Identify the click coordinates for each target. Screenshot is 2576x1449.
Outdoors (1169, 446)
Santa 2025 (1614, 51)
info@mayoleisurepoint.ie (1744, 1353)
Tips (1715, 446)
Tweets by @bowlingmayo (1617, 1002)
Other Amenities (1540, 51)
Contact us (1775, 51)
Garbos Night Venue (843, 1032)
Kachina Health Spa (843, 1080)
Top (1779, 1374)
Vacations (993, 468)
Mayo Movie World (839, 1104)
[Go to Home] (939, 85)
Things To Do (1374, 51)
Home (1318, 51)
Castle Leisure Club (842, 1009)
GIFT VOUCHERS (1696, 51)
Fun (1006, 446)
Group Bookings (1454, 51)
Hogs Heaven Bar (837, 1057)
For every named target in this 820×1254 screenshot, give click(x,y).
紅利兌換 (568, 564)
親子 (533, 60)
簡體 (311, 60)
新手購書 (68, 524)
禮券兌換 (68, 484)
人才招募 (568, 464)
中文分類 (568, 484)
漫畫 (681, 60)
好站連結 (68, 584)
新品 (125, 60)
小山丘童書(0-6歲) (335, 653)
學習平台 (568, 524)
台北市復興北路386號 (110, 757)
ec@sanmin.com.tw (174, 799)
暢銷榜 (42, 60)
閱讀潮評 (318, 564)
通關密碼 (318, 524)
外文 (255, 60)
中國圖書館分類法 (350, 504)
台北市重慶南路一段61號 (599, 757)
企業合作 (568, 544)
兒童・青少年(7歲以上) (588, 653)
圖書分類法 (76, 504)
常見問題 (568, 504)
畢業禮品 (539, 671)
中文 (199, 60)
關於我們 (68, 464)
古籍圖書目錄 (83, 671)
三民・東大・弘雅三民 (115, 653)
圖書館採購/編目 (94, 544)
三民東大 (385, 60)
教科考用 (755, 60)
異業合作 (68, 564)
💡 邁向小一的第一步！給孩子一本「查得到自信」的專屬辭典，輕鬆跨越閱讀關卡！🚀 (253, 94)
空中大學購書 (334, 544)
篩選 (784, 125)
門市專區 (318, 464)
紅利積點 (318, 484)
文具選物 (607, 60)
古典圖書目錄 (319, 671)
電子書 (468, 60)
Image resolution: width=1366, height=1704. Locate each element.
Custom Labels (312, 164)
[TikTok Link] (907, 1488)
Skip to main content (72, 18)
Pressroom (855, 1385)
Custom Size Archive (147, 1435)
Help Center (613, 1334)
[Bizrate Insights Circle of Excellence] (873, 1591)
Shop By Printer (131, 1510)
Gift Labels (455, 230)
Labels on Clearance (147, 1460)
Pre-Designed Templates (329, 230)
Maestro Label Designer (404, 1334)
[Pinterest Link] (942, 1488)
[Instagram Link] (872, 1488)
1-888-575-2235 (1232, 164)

☆ ☆ ☆ ☆ ☆

▶ **What to do**: What you give back should be exactly the lines of the data above from the line with "Outdoors (1169, 446)" through the line with "Pressroom (855, 1385)", both of those included, and nothing more.

▶ **Solution below**:
Outdoors (1169, 446)
Santa 2025 (1614, 51)
info@mayoleisurepoint.ie (1744, 1353)
Tips (1715, 446)
Tweets by @bowlingmayo (1617, 1002)
Other Amenities (1540, 51)
Contact us (1775, 51)
Garbos Night Venue (843, 1032)
Kachina Health Spa (843, 1080)
Top (1779, 1374)
Vacations (993, 468)
Mayo Movie World (839, 1104)
[Go to Home] (939, 85)
Things To Do (1374, 51)
Home (1318, 51)
Castle Leisure Club (842, 1009)
GIFT VOUCHERS (1696, 51)
Fun (1006, 446)
Group Bookings (1454, 51)
Hogs Heaven Bar (837, 1057)
For every named target in this 820×1254 screenshot, give click(x,y).
紅利兌換 (568, 564)
親子 (533, 60)
簡體 (311, 60)
新手購書 (68, 524)
禮券兌換 (68, 484)
人才招募 (568, 464)
中文分類 (568, 484)
漫畫 (681, 60)
好站連結 (68, 584)
新品 (125, 60)
小山丘童書(0-6歲) (335, 653)
學習平台 (568, 524)
台北市復興北路386號 (110, 757)
ec@sanmin.com.tw (174, 799)
暢銷榜 (42, 60)
閱讀潮評 (318, 564)
通關密碼 (318, 524)
外文 (255, 60)
中國圖書館分類法 (350, 504)
台北市重慶南路一段61號 (599, 757)
企業合作 (568, 544)
兒童・青少年(7歲以上) (588, 653)
圖書分類法 (76, 504)
常見問題 (568, 504)
畢業禮品 (539, 671)
中文 (199, 60)
關於我們 (68, 464)
古籍圖書目錄 (83, 671)
三民・東大・弘雅三民 (115, 653)
圖書館採購/編目 (94, 544)
三民東大 (385, 60)
教科考用 (755, 60)
異業合作 (68, 564)
💡 邁向小一的第一步！給孩子一本「查得到自信」的專屬辭典，輕鬆跨越閱讀關卡！🚀 (253, 94)
空中大學購書 (334, 544)
篩選 (784, 125)
門市專區 (318, 464)
紅利積點 (318, 484)
文具選物 (607, 60)
古典圖書目錄 (319, 671)
電子書 (468, 60)
Image resolution: width=1366, height=1704. Locate each element.
Custom Labels (312, 164)
[TikTok Link] (907, 1488)
Skip to main content (72, 18)
Pressroom (855, 1385)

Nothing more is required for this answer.